● Required action: From the first line to the last, print the data exactly.

___

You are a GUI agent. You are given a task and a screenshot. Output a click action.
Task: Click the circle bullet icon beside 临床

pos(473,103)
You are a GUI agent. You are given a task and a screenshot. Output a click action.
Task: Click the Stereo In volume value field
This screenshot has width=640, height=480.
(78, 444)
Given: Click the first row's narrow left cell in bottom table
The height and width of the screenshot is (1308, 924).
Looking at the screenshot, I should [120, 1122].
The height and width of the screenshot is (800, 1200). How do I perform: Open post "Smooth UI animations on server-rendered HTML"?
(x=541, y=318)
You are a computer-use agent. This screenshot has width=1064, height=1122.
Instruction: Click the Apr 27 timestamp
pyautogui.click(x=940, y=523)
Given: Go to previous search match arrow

___

● Output of the exercise:
You are a GUI agent. You are given a task and a screenshot. Output a click action.
Task: Click the circle bullet icon beside 临床

pos(473,103)
You are a GUI agent. You are given a task and a screenshot. Output a click action.
Task: Click the Stereo In volume value field
This screenshot has width=640, height=480.
(78, 444)
Given: Click the first row's narrow left cell in bottom table
The height and width of the screenshot is (1308, 924).
Looking at the screenshot, I should [120, 1122].
The height and width of the screenshot is (800, 1200). How do I perform: Open post "Smooth UI animations on server-rendered HTML"?
(x=541, y=318)
You are a computer-use agent. This screenshot has width=1064, height=1122.
Instruction: Click the Apr 27 timestamp
pyautogui.click(x=940, y=523)
Given: Go to previous search match arrow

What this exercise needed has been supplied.